Dans les couloirs de l'IPHC, le manchot royal n'est pas le seul à intéresser les chercheurs. Les ours sont une autre cible. Comment font-ils pour passer l'hiver dans un état léthargique sans se nourrir et ne pas mourir, pour perdre de la graisse et pas des muscles ? La question intéresse la médecine et l'industrie pharmaceutique. Stéphane Blanc, physiologiste à l'IPHC, s'est rendu en Suède durant l'été 2011 pour prélever des cellules dans les tissus musculaires d'une quinzaine d'ours. Il doit y retrouver, durant l'hiver, les plantigrades en semi-hibernation, se rendre dans leurs cavernes et effectuer les mêmes prélèvements sur les mêmes muscles. En parallèle, des hommes ont été mis en restriction calorique et en inactivité à Düsseldorf, en Allemagne.

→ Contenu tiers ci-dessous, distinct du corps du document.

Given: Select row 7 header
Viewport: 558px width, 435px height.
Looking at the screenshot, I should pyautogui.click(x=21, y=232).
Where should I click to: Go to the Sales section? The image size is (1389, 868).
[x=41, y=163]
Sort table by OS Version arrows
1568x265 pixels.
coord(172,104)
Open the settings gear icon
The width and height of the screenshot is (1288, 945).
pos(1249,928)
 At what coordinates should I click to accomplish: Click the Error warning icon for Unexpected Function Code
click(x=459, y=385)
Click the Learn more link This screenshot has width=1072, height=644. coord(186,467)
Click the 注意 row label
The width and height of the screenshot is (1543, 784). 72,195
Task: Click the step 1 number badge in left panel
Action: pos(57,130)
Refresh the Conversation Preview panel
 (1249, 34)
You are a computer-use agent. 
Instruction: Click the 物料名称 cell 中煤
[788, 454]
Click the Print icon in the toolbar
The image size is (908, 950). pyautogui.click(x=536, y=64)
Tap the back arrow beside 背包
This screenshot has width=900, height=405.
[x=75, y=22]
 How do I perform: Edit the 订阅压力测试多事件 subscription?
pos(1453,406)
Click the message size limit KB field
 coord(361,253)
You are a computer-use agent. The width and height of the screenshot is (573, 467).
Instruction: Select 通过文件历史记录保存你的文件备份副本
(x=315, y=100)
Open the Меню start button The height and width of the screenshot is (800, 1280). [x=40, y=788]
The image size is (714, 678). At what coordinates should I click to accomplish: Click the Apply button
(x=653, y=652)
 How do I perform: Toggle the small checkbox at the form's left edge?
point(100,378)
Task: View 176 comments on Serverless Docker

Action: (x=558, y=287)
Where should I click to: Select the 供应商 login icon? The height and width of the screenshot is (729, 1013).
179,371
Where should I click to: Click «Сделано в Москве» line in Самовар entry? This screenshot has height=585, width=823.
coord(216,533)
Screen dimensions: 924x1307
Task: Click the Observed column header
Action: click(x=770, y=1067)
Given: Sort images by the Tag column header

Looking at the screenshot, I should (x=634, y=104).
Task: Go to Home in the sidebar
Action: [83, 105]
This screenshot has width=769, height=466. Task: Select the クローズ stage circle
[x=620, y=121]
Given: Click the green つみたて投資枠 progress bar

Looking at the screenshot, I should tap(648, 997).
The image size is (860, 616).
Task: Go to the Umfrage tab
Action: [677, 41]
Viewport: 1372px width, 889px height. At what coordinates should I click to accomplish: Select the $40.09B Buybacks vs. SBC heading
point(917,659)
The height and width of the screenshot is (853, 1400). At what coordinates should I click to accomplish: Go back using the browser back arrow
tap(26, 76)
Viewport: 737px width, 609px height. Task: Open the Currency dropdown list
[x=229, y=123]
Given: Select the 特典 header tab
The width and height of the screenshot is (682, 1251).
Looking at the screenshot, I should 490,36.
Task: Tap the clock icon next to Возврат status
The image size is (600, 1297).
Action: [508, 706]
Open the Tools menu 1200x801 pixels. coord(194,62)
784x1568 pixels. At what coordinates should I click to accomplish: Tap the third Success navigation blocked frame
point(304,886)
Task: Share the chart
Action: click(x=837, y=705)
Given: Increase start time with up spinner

"On ne sait absolument pas ce que cela va donner, si on isolera une molécule, si on découvrira quelque chose dans cinq, dix ans, si cela sera applicable à l'homme, mais on cherche, énonce Fabrice Bertile, biologiste et chimiste à l'IPHC. Au départ, les entreprises pharmaceutiques peuvent lancer des études sur 1 000 molécules et en abandonner 999 pour une seule molécule intéressante."
Le biomimétisme peut apporter des solutions à moyen terme. Commissaire générale au développement durable, Dominique Dron ne cache pas son intérêt. "Il ne s'agit pas d'affirmer a priori que tout pourrait être produit à partir de processus ou matériaux naturels, à partir de substances intégralement recyclées et sans rejets toxiques, mais de prendre au sérieux les limites de la planète et d'en tirer toute la créativité possible, en transposant ces performances naturelles pour obtenir une production ou un effet à bonne échelle. C'est pourquoi nous nous intéressons à ce sujet dans le cadre d'une économie verte et durable", explique Mme Dron.
Ayant travaillé sur ce dossier pour le Commissariat général au développement durable, Hermine Durand, de l'Ecole normale supérieure, l'illustre : "Les enjeux sont considérables si l'on prend, par exemple, la photosynthèse artificielle. Des plantes convertissent l'énergie chimique issue de la photosynthèse (qui transforme l'énergie solaire en énergie chimique) en énergie électrique. De quoi théoriquement révolutionner la production d'énergie, en se basant sur un processus 100 % naturel."